Compilation Pipeline
Technical Overview
A compiler transforms source code — text in a programming language — into executable machine code. The transformation is not a single operation but a pipeline of well-defined passes, each consuming the output of the previous stage and producing a more machine-oriented representation. The separation of concerns in the pipeline is deliberate: each pass is independently testable, front-ends and back-ends can be combined modularly (LLVM's core architectural principle), and optimization passes can be inserted, removed, or reordered.
The canonical C compilation pipeline, as implemented by Clang/LLVM or GCC, passes through: preprocessing, lexing, parsing, semantic analysis, IR generation, optimization, code generation, and linking.
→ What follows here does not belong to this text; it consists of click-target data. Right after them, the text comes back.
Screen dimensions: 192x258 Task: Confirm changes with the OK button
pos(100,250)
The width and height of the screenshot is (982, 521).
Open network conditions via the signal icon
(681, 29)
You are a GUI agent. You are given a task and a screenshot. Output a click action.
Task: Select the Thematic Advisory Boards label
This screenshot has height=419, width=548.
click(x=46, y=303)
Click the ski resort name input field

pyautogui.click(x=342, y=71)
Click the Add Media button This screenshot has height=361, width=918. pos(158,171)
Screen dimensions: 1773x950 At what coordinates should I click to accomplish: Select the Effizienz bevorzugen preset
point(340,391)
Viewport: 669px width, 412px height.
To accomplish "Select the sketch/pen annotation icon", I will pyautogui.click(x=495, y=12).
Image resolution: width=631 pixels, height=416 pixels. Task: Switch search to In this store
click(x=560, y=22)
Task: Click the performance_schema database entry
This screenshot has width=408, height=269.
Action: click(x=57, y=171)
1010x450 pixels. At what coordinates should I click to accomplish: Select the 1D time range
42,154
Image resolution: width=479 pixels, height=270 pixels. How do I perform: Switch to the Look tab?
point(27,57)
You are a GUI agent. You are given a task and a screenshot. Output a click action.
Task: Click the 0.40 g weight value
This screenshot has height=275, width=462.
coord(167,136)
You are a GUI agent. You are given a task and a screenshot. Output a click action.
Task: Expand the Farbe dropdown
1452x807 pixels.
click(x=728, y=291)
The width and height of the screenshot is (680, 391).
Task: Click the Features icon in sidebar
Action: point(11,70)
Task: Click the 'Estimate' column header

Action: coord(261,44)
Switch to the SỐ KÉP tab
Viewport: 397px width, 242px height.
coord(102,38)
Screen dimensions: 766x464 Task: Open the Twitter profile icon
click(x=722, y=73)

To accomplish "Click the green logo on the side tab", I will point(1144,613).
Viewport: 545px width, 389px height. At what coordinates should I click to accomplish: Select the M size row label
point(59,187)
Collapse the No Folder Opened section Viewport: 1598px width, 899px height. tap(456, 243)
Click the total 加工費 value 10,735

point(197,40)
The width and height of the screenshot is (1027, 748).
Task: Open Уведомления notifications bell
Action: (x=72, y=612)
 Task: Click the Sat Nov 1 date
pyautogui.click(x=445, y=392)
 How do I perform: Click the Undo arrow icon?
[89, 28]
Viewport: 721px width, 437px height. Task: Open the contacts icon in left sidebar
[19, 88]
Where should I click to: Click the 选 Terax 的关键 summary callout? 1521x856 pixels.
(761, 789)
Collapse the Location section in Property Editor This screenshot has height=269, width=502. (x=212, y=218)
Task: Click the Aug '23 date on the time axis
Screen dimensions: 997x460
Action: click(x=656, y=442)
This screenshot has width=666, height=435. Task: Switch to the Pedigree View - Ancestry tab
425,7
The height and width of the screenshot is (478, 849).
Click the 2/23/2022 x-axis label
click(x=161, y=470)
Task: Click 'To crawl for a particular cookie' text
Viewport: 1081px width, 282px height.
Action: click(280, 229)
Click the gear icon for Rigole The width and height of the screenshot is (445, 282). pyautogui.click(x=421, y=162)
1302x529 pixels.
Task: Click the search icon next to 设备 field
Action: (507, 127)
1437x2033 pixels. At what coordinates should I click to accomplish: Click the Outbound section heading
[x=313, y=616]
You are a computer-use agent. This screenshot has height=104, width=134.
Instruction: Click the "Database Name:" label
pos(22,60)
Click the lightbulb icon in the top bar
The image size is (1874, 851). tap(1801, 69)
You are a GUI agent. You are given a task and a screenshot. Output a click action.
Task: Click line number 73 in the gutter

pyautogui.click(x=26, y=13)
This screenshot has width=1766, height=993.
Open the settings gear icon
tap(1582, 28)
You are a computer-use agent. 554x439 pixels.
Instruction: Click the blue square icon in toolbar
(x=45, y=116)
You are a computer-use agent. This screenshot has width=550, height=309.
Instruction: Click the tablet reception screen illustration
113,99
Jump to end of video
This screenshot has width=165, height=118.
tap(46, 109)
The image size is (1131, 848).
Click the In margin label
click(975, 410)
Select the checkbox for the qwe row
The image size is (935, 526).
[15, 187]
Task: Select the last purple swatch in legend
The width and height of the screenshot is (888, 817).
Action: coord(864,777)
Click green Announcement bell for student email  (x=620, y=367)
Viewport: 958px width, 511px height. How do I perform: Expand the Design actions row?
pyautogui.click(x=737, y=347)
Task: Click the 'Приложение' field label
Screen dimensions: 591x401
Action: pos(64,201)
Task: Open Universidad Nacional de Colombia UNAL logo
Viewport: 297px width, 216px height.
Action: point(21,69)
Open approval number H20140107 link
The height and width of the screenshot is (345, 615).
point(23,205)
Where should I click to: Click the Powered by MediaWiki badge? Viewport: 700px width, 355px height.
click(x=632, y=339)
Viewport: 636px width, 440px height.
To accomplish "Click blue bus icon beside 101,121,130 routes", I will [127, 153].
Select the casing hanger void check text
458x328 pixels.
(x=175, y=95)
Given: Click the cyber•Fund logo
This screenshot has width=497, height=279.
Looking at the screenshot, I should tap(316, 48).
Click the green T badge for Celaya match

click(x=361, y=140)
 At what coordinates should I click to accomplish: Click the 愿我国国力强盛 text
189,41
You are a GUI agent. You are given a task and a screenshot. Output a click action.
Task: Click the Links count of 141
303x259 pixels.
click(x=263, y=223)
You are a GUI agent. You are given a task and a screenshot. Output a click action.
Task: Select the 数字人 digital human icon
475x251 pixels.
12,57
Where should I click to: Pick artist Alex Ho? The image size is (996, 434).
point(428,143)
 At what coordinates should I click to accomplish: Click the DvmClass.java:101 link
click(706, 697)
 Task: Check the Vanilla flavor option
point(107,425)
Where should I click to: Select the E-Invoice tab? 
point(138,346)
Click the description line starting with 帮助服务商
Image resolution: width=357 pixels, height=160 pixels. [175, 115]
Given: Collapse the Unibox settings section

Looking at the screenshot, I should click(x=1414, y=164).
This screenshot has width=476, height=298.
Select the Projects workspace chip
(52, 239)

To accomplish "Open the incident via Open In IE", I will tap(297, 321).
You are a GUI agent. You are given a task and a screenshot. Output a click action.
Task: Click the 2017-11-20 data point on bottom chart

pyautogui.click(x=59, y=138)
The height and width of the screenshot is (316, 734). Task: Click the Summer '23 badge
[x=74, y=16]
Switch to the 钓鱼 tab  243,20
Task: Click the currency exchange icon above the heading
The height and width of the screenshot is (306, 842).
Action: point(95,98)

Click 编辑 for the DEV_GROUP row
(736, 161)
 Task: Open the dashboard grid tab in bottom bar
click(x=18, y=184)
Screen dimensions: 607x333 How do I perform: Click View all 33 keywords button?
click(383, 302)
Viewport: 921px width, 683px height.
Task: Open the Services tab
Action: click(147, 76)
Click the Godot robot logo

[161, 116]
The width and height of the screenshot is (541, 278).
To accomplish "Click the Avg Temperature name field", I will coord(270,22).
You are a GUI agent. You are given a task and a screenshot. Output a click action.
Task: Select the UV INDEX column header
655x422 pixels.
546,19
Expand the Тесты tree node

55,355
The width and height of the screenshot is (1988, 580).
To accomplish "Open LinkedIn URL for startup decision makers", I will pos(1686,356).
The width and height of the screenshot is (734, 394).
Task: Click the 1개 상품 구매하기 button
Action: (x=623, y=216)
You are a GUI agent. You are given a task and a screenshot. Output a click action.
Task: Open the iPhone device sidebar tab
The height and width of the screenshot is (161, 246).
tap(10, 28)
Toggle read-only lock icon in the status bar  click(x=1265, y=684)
Each stage has a distinct input/output format. Understanding where your error originates — is it a preprocessor failure, a parse error, a type error, or an ABI mismatch at link time — is fundamental to working with the toolchain.
Prerequisites
- C/C++ language familiarity at an intermediate level
- Basic understanding of formal language theory (tokens, grammars, ASTs)
- Familiarity with assembly language basics
- Understanding of operating system process model (sections, segments)
Full Pipeline Diagram
Source File (hello.c)
|
v
+-------------------+ Tool: cpp / clang -E
| 1. Preprocessor | Input: .c source text
| | Output: .i expanded source text
| - Macro expansion |
| - #include merge |
| - Conditional |
| compilation |
+-------------------+
|
v (textual C, all includes inlined)
+-------------------+ Tool: clang -fsyntax-only or cc1
| 2. Lexer/Scanner | Input: character stream (.i)
| | Output: token stream
| - DFAs for tokens |
| - Identifiers, |
| numbers, strings|
| operators |
+-------------------+
|
v (token stream)
+-------------------+ Tool: parser in cc1
| 3. Parser | Input: token stream
| | Output: Abstract Syntax Tree (AST)
| - Recursive |
| descent or LALR |
| - Syntax checking |
| - AST construction|
+-------------------+
|
v (AST)
+-------------------+ Tool: semantic analyzer in cc1
| 4. Semantic | Input: AST
| Analysis | Output: Decorated AST
| |
| - Type checking |
| - Name resolution |
| - Overload |
| resolution (C++)|
| - Scope analysis |
+-------------------+
|
v (decorated AST)
+-------------------+ Tool: IRGen in cc1
| 5. IR Generation | Input: Decorated AST
| | Output: LLVM IR (.ll) or GCC GIMPLE
| - AST → SSA IR |
| - Lowers language |
| constructs to |
| primitive ops |
+-------------------+
|
v (LLVM IR / GIMPLE)
+-------------------+ Tool: opt (LLVM) / gimple passes (GCC)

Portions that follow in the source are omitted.